(Beginning of PAGE TEXT)

Background: Surgical attempts to treat obesity began because of the discouraging results of conservative medical treatment, which successfully achieved initial weight loss but failed to maintain it. Gastric restrictive procedures, currently the most popular surgical methods for obesity therapy, have proved to be effective in initiating weight loss, but some concerns regarding their long-term efficacy in weight maintenance have arisen.
Methods: Of a total of 1968 obese patients who underwent biliopancreatic diversion since 1976, the last consecutive 1217 underwent the "ad hoc stomach" type of diversion with a 200 cm alimentary limb, a 50 cm common limb, and a gastric volume varying between 200 and 500 ml. Mean age was 37 years old (11 to 69 years), and mean excess weight was 117%. Maximum follow-up was 115 months with nearly 100% participation.

(End of PAGE TEXT)
(Beginning of RECORDED DATA)

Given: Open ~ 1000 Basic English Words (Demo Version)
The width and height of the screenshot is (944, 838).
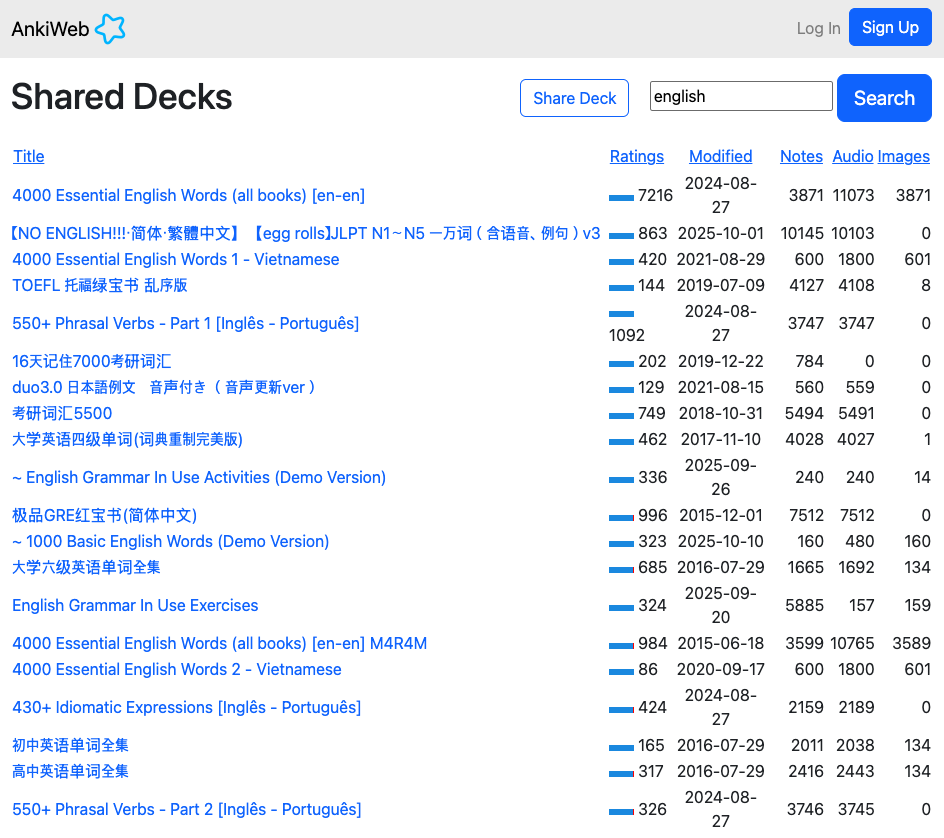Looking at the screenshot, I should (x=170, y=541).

(End of RECORDED DATA)
(Beginning of RECORDED DATA)

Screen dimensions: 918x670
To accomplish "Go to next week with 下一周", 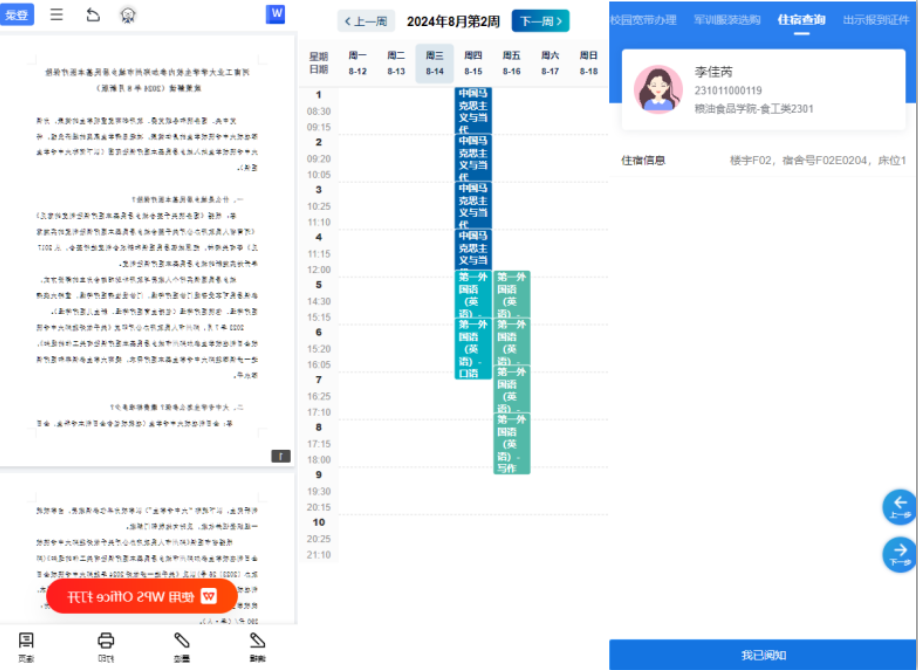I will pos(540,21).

(End of RECORDED DATA)

## REQUIRED WORK
Copy the stretch of the biliopancreatic diversion abstract above from "Background: Surgical attempts" through "nearly 100% participation." word for word.

## WRITTEN REPLY
Background: Surgical attempts to treat obesity began because of the discouraging results of conservative medical treatment, which successfully achieved initial weight loss but failed to maintain it. Gastric restrictive procedures, currently the most popular surgical methods for obesity therapy, have proved to be effective in initiating weight loss, but some concerns regarding their long-term efficacy in weight maintenance have arisen.
Methods: Of a total of 1968 obese patients who underwent biliopancreatic diversion since 1976, the last consecutive 1217 underwent the "ad hoc stomach" type of diversion with a 200 cm alimentary limb, a 50 cm common limb, and a gastric volume varying between 200 and 500 ml. Mean age was 37 years old (11 to 69 years), and mean excess weight was 117%. Maximum follow-up was 115 months with nearly 100% participation.